• DATA FOR THE TASK:
=== Section Start ===

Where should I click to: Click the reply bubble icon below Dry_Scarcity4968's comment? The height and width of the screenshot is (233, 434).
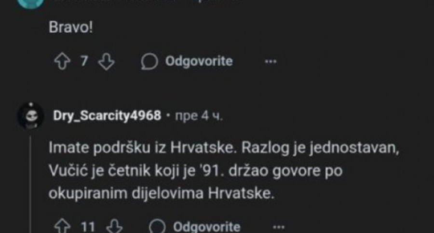pos(157,226)
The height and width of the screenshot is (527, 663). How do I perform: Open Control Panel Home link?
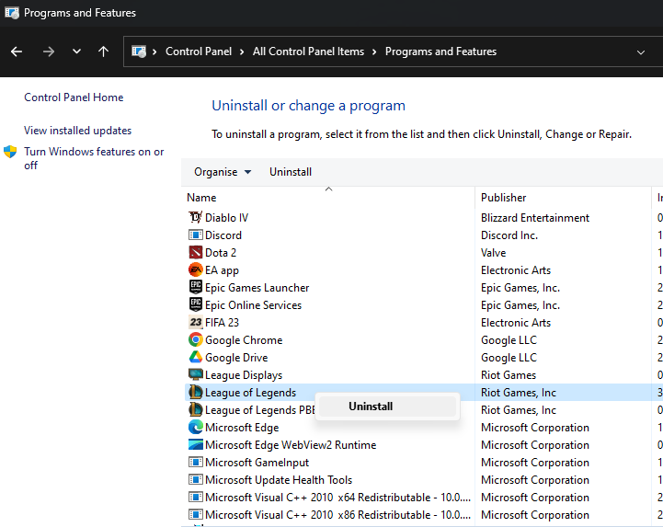pyautogui.click(x=74, y=97)
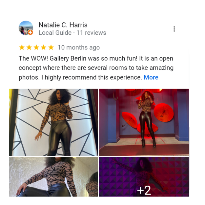Click the fourth yellow rating star
The height and width of the screenshot is (205, 205).
coord(44,47)
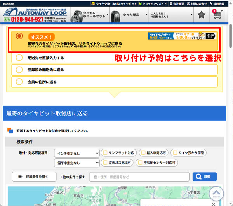Enable the タイヤ預かり保管 checkbox

(x=174, y=153)
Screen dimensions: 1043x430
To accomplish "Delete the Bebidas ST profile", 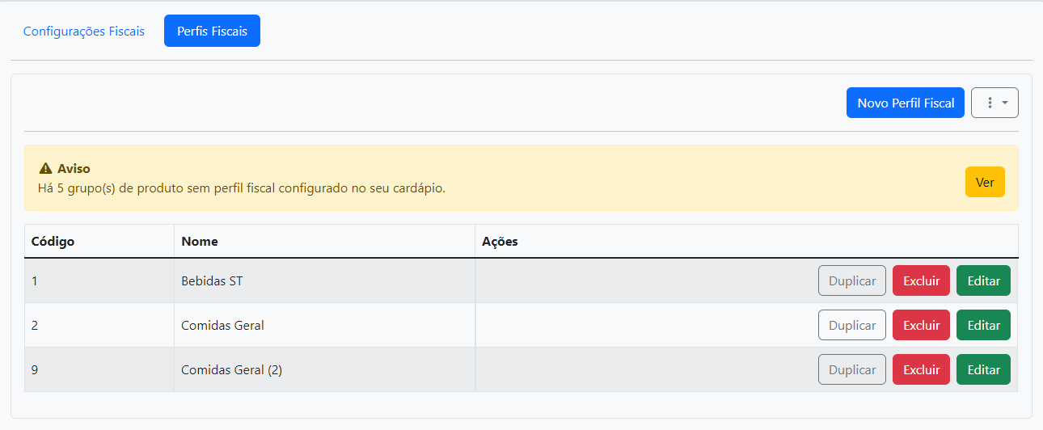I will (x=921, y=281).
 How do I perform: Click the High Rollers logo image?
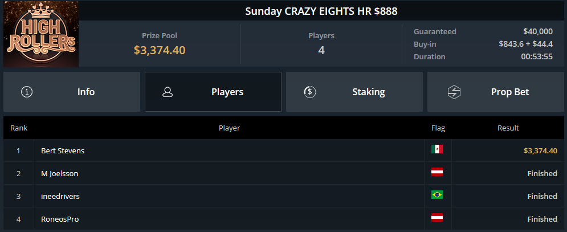(x=41, y=34)
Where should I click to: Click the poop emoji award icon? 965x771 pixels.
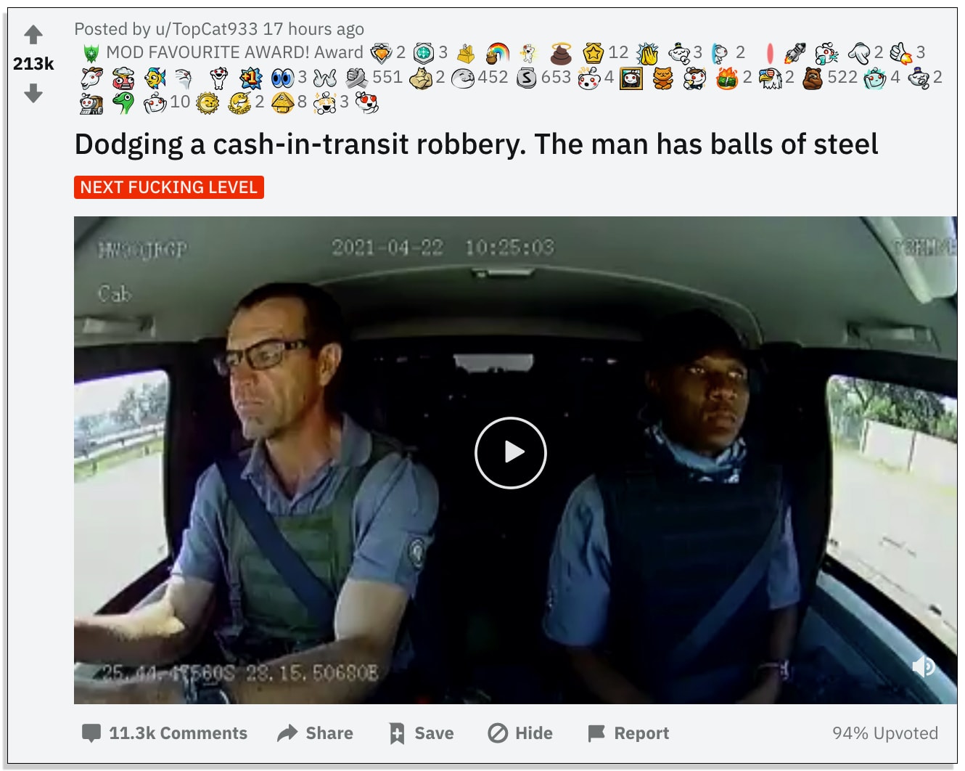(561, 53)

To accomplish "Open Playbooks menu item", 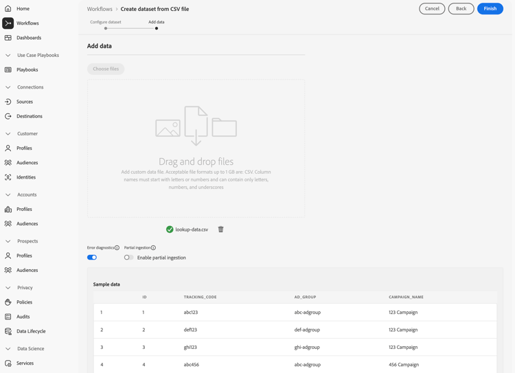I will 27,70.
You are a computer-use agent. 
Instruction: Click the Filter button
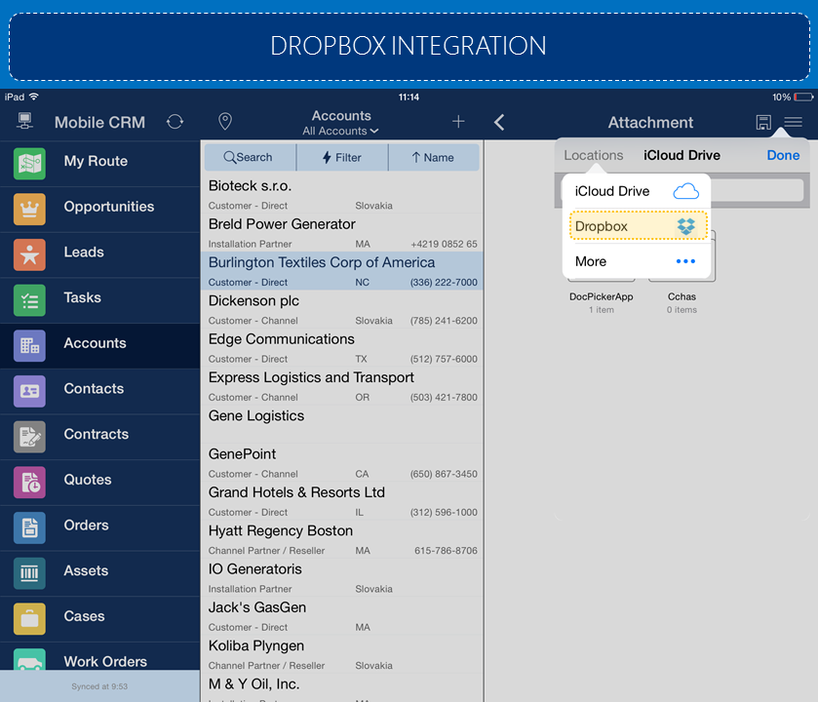coord(341,157)
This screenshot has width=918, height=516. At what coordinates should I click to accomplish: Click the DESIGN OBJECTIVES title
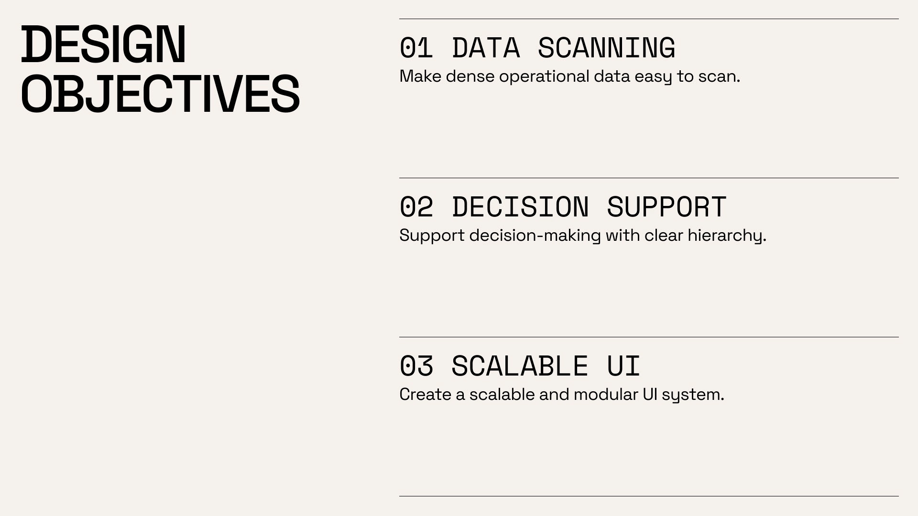point(160,69)
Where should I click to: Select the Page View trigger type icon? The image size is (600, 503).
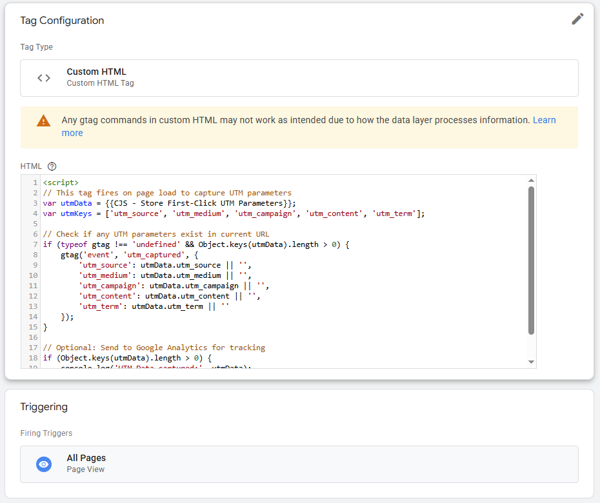pos(44,464)

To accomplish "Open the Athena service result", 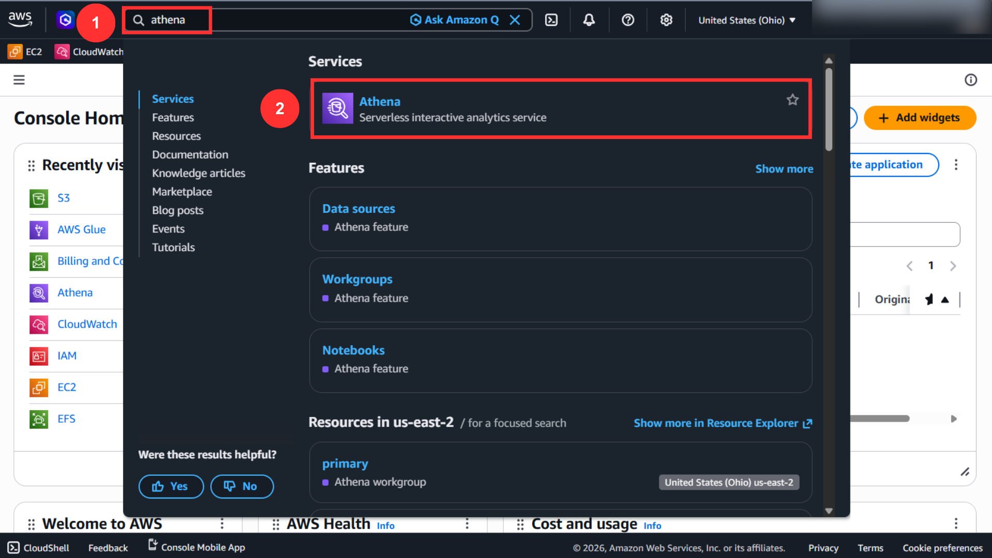I will coord(561,109).
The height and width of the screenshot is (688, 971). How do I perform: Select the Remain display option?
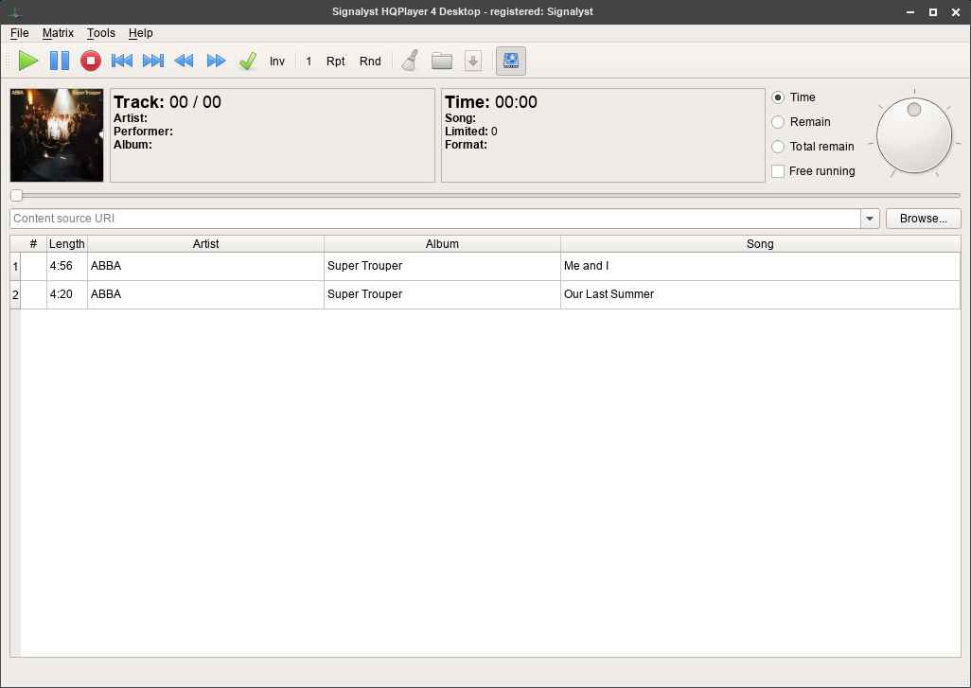click(x=778, y=122)
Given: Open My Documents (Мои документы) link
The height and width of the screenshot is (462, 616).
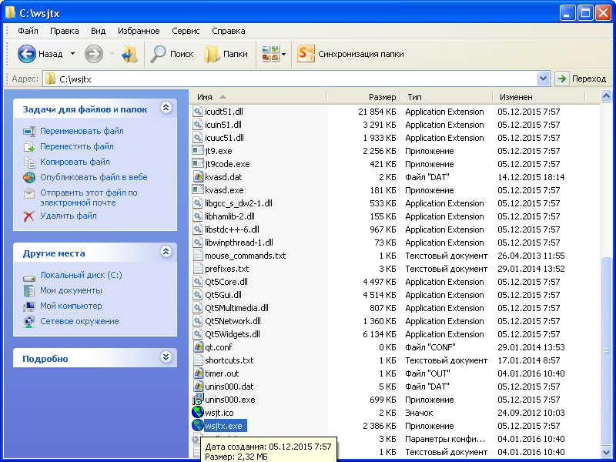Looking at the screenshot, I should (71, 290).
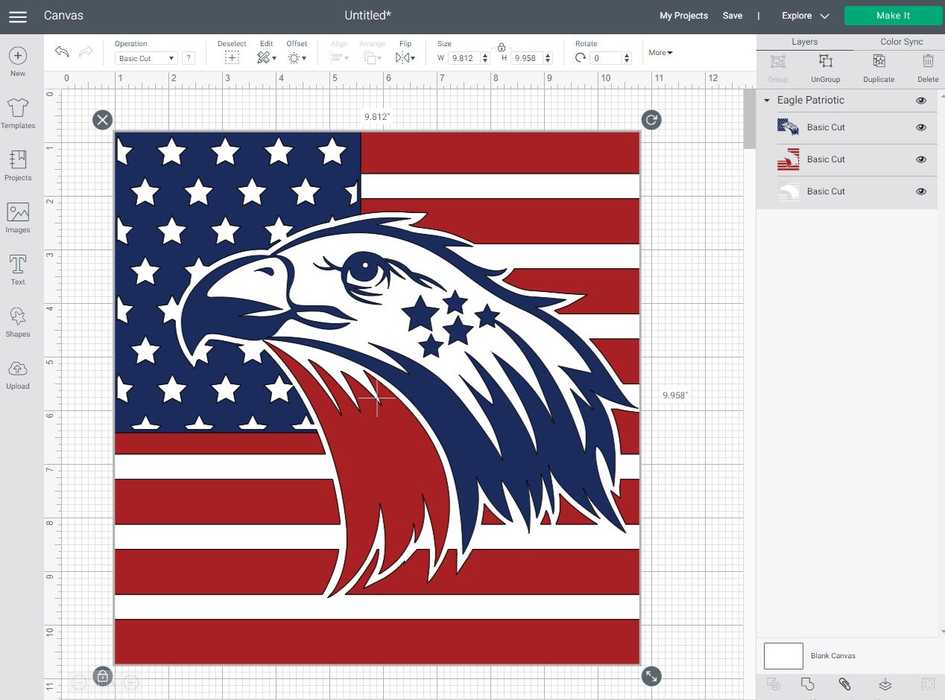945x700 pixels.
Task: Click the Attach paperclip icon at panel bottom
Action: (x=844, y=684)
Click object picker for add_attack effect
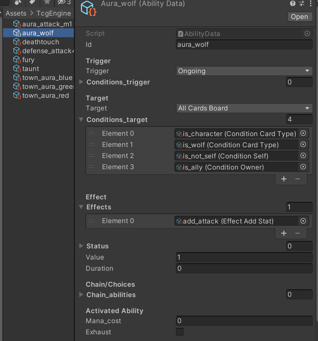 pyautogui.click(x=303, y=221)
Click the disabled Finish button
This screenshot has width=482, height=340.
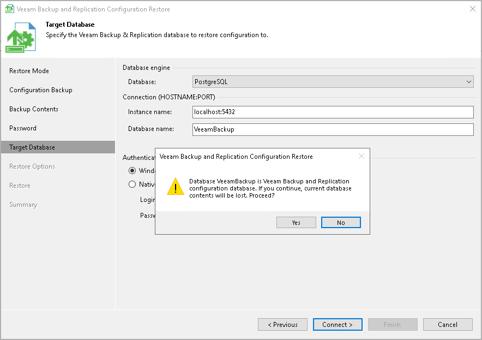click(393, 324)
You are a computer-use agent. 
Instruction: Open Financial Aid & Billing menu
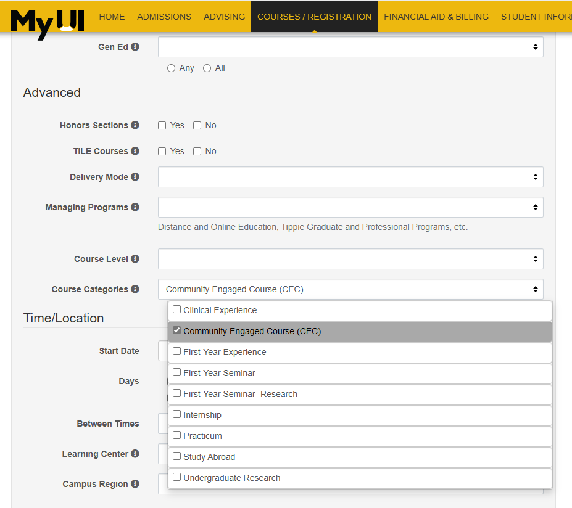click(436, 17)
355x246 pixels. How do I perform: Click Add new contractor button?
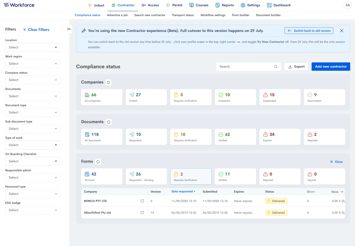(x=331, y=67)
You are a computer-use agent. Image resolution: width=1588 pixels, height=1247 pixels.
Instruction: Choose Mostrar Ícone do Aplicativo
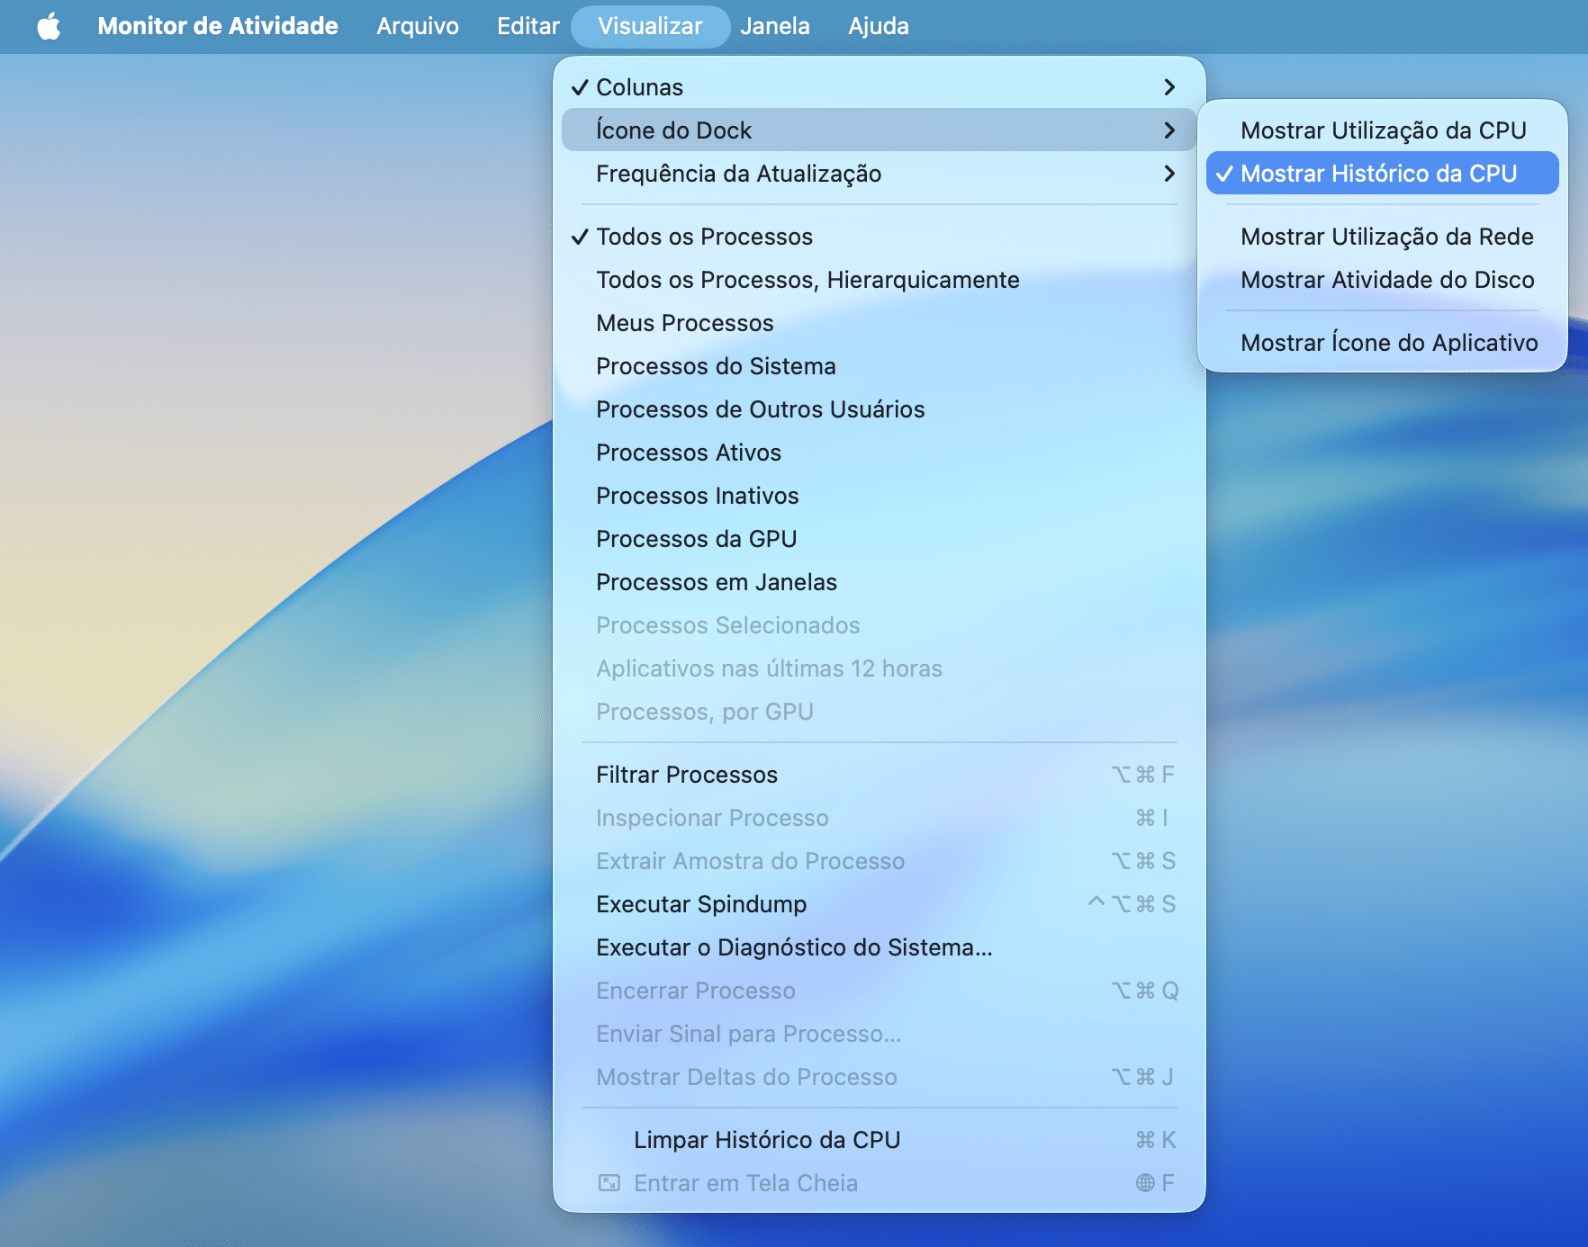(x=1388, y=343)
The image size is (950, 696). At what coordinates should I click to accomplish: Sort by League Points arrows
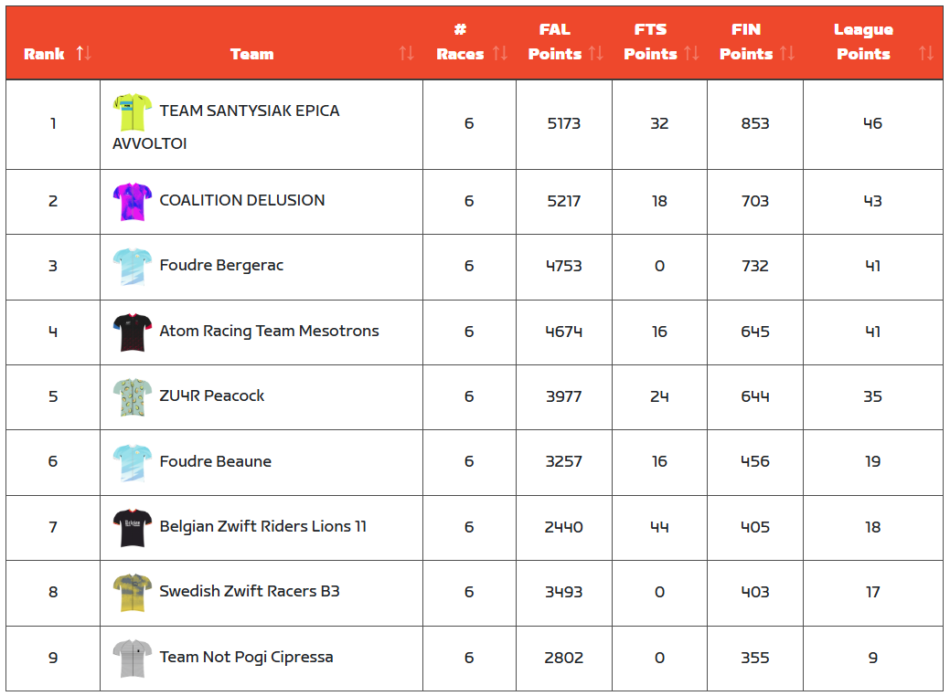pyautogui.click(x=926, y=54)
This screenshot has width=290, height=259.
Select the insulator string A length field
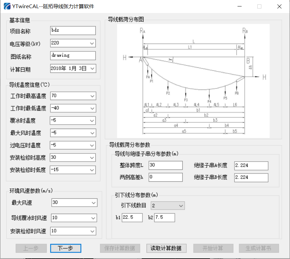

=== Section End ===

Could you return each line, unchanged, from the line containing "The height and width of the screenshot is (462, 616)." through the last line of the entries above, leaving out the pictures?

The height and width of the screenshot is (462, 616).
Looking at the screenshot, I should (71, 290).
945x700 pixels.
Task: Click the Attach paperclip icon at panel bottom
Action: (x=844, y=684)
Click object picker for add_attack effect
 pyautogui.click(x=303, y=221)
Click the disabled Finish button
This screenshot has width=482, height=340.
click(393, 324)
You are a computer-use agent. 
Instruction: Open Financial Aid & Billing menu
click(436, 17)
355x246 pixels. How do I perform: Click Add new contractor button?
(x=331, y=67)
You are a computer-use agent. Image resolution: width=1588 pixels, height=1247 pixels.
Instruction: Choose Mostrar Ícone do Aplicativo
(x=1388, y=343)
The image size is (950, 696). At what coordinates should I click to accomplish: Sort by League Points arrows
pyautogui.click(x=926, y=54)
This screenshot has width=290, height=259.
Select the insulator string A length field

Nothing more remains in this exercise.